Com o funcionário Ricardo Marino: visita à planta hibernada.
Iniciamos a semana com uma importante visita à Fábrica de Fertilizantes Nitrogenados do Paraná (FAFEN- PR), unidade de operação da Petrobras, em Araucária.
Fui recebida pela equipe de transição, composta por funcionários que têm larga experiência e conhecimento da planta, onde pude ver de perto as instalações, que infelizmente, estão desativadas.
Em fevereiro de 2020, o governo de Jair Bolsonaro fechou a FAFEN-PR, colocando mais de mil trabalhadores na rua, e, com isso, tornou um ramo de produção nacional dependente da importação. Antes da paralisação, a fábrica produzia parte significativa da ureia e amônia do mercado brasileiro, matérias-primas utilizadas na fabricação de fertilizantes.
A retomada das atividades já tem o aval do presidente Lula, mas precisa ser consolidada pela diretoria executiva da Petrobras. A unidade deve receber investimentos na casa dos R$ 800 milhões para voltar a operar.
A medida beneficiará o setor agropecuário, diminuindo a dependência de produtos importados da Europa e Ásia e reduzindo a pressão sobre os preços provocada pela guerra entre Rússia e Ucrânia.
De acordo com o Sindiquiímica-PR, a reabertura da Fábrica deve gerar 5 mil empregos diretos e indiretos.
Dos cinco mil empregos que devem ser gerados, mil são postos diretos. As contratações terão como prioridade os trabalhadores demitidos em 2020 A medida tem justificativa social e técnica. São pessoas com experiência e que conhecem o funcionamento da fábrica. Em algumas posições, leva-se até cinco anos para preparar o profissional para a função, mesmo com formação teórica. A operação é complexa e envolve extremos, com temperaturas em alguns equipamentos que variam de -70°C a 200°C.

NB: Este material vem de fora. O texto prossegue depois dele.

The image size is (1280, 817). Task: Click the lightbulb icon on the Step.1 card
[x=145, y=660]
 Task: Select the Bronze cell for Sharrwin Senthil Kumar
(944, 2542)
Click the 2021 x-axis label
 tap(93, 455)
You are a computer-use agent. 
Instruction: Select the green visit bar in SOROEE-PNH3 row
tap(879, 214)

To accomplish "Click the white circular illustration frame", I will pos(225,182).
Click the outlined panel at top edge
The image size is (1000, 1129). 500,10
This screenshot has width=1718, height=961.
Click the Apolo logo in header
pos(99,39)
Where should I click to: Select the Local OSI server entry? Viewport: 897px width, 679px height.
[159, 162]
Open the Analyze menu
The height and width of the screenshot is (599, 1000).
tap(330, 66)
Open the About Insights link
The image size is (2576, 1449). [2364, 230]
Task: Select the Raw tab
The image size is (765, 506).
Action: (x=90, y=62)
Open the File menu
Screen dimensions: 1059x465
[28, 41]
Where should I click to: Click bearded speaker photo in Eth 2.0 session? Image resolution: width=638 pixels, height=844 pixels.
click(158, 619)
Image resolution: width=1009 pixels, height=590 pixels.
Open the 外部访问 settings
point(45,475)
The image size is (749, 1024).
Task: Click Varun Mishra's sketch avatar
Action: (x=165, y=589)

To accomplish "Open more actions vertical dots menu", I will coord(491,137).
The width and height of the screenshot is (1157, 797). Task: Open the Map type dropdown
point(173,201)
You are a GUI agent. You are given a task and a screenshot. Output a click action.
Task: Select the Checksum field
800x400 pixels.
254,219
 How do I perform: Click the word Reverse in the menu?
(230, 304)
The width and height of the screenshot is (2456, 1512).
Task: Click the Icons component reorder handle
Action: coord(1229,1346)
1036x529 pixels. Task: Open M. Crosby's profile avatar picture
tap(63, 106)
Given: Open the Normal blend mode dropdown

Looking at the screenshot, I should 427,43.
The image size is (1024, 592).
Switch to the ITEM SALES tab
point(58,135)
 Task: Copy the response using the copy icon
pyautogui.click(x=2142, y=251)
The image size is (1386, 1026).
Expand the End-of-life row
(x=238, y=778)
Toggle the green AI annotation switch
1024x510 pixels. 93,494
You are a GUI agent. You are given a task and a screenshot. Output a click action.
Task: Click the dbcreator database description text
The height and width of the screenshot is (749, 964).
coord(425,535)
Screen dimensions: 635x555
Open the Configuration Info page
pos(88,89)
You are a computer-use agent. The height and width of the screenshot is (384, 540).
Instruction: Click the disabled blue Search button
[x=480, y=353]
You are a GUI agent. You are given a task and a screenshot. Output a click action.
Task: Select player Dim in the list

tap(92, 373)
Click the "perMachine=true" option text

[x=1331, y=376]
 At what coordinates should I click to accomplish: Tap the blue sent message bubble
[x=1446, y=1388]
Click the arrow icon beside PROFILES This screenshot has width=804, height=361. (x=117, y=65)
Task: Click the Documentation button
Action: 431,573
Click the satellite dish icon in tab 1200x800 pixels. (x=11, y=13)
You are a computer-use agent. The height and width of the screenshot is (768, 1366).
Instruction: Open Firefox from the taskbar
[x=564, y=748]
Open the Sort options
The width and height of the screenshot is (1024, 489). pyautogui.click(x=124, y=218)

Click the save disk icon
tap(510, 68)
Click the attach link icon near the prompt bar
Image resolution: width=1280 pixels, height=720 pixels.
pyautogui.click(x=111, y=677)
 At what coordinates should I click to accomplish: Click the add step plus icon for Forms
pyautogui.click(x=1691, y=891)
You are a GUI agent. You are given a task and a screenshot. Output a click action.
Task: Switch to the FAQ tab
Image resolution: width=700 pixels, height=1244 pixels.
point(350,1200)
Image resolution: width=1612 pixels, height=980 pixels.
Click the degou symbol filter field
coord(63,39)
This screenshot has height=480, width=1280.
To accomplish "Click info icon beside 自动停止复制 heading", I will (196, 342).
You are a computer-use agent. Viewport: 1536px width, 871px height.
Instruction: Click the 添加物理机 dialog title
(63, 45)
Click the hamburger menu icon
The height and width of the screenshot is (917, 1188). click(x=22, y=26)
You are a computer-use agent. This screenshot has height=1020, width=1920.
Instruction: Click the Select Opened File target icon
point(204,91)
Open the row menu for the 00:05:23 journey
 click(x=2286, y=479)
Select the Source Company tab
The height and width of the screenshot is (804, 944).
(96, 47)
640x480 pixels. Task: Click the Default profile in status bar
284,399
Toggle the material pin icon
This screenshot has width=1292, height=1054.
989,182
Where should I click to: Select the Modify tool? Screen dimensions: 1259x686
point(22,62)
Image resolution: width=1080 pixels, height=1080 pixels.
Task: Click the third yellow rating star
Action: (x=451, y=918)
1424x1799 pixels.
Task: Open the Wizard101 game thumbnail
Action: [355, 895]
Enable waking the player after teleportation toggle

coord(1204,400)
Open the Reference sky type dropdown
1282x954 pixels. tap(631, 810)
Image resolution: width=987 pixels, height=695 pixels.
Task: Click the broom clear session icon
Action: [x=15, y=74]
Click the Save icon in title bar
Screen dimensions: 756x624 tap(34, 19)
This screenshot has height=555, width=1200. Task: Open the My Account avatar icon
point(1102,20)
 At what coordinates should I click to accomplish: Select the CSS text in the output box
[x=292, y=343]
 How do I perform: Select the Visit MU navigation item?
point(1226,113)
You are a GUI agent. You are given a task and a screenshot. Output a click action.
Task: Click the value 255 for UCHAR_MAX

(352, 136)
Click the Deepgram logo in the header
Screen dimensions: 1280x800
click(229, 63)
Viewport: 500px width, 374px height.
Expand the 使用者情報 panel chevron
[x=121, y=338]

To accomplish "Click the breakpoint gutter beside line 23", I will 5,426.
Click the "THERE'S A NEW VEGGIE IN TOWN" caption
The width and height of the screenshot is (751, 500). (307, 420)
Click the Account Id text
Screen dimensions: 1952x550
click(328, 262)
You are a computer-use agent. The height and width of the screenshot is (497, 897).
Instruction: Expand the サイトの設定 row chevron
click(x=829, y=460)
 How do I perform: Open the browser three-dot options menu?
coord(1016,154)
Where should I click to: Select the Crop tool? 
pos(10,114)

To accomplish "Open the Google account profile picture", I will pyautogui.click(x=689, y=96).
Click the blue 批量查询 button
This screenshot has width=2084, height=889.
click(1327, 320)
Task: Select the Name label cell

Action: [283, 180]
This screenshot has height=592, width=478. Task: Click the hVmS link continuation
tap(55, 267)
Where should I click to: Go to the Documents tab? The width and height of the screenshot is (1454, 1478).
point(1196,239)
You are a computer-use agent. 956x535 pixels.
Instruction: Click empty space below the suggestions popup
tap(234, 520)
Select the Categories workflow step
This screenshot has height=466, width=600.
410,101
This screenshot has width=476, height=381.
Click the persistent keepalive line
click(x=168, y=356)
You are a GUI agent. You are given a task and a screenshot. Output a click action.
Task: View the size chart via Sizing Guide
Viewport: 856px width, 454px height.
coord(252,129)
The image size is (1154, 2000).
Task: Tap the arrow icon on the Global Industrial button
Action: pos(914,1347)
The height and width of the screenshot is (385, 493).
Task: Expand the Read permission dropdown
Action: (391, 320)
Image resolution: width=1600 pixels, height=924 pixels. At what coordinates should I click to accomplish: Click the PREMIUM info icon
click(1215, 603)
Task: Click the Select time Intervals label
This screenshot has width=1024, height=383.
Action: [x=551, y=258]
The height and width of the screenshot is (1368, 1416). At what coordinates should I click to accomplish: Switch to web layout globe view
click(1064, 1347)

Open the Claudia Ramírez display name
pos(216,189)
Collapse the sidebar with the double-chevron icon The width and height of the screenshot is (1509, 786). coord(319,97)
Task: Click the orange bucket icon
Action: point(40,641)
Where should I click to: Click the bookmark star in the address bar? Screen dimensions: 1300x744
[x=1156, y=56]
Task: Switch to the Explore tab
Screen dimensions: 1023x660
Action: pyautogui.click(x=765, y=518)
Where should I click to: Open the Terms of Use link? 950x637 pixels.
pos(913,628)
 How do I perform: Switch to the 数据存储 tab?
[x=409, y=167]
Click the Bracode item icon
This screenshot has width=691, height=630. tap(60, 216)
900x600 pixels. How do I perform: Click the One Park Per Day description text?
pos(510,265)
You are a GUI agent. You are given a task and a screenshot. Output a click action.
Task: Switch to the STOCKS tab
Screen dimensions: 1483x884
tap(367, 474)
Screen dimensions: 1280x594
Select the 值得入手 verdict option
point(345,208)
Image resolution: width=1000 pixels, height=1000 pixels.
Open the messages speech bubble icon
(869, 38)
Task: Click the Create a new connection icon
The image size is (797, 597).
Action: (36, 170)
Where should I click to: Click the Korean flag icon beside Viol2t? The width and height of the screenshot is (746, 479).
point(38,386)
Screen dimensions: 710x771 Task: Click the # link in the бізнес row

A reativação puxará o crescimento da cadeia produtiva. No entorno da unidade, há várias empresas que prestavam serviços à FAFEN-PR que estão paradas, aguardando a retomada das atividades.
A FAFEN-PR utilizava como matéria-prima resíduos da REPAR, que fica ao lado, o que integrava parte da produção. A capacidade produtiva por dia é de 1.975 mil toneladas de ureia, 1.300 toneladas de amônia e 1.680 toneladas de Arla 32 – utilizado pela indústria automotiva em catalisadores para reduzir a emissão de gases poluentes.
A volta das atividades vai impactar na questão social, garantirá o desenvolvimento da cidade e de toda a região, além, é claro, da geração de emprego e, por consequência, renda às famílias.